We probably don't want to introduce changes to the basic MIME functions as that could have crazy-far-reaching consequences, but we could add a wp_check_mime_alias($filename, $mime, $allowed_mimes) function, and query it in places where validation-by-MIME is happening.

This would require a comprehensive collection of MIMEs, past, present, vernacular, etc. I am actually already maintaining such a database for another PHP library that combines results from Nginx, Apache, freedesktop.org, and IANA. So let's start from the assumption that the necessary data already exists for retrieving all possible MIME types for a given extension.
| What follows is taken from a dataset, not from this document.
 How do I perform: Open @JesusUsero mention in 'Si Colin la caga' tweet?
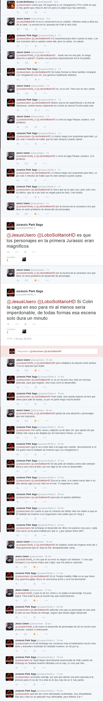coord(21,302)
I can whip up a patch with the added functionality, but wanted to first get some feedback on where/how the data should be incorporated (it is a rather big list, a PHP array would go on for miles.. I'm keeping it in a JSON file currently), and what existing areas might need to plug into that.

@joemcgill, do you have any initial thoughts?

Attachments (2)

mimes.diff (145.2 KB) - added by blobfolio 6 days ago.
proof of concept
mimes.2.diff (1.0 MB) - added by blobfolio 28 hours ago.
handle application/CDFV2* types, implicit match of vnd.* variations, unit tests for variable XLS files

Download all attachments as: .zip

Change History (18)

#1 @blobfolio
3 weeks ago

To get the ball rolling, here's an example of what I was thinking: https://github.com/Blobfolio/blob-mimes/blob/master/build/WordPress/media-mimes.php

This script includes all the necessary data, and two functions.

First, a function to return all known MIME types for a given file extension:

<?php
/**
 * Return MIME aliases for a particular file extension.
 *
 * @since xxx
 *
 * @see {https://www.iana.org/assignments/media-types}
 * @see {https://svn.apache.org/repos/asf/httpd/httpd/trunk/docs/conf/mime.types}
 * @see {http://hg.nginx.org/nginx/raw-file/default/conf/mime.types}
 * @see {https://cgit.freedesktop.org/xdg/shared-mime-info/plain/freedesktop.org.xml.in}
 * @see {https://github.com/Blobfolio/blob-mimes}
 *
 * @param string $ext File extension.
 * @return array|bool MIME types. False on failure.
 */
function wp_get_mime_aliases( $ext = '' ) { ... }

And second, a function to check whether an arbitrary file extension/MIME pairing is valid. This also automatically checks for both type/subtype and type/x-subtype variants, the x- prefix being something commonly used during a file type's transformative years, but possibly missing from any official database.

<?php
/**
 * Check extension and MIME pairing.
 *
 * @since xxx
 *
 * @param string $ext File extension.
 * @param string $mime MIME type.
 * @return bool True/false.
 */
function wp_check_mime_alias( $ext = '', $mime = '' ) { ... }

This second function could be added to places like wp_check_filetype_and_ext where MIME data is pulled from somewhere variable (e.g. finfo). Rather than comparing $real_mime to the results of wp_check_filetype(), we can evaluate with wp_check_mime_alias( $type, $real_mime ).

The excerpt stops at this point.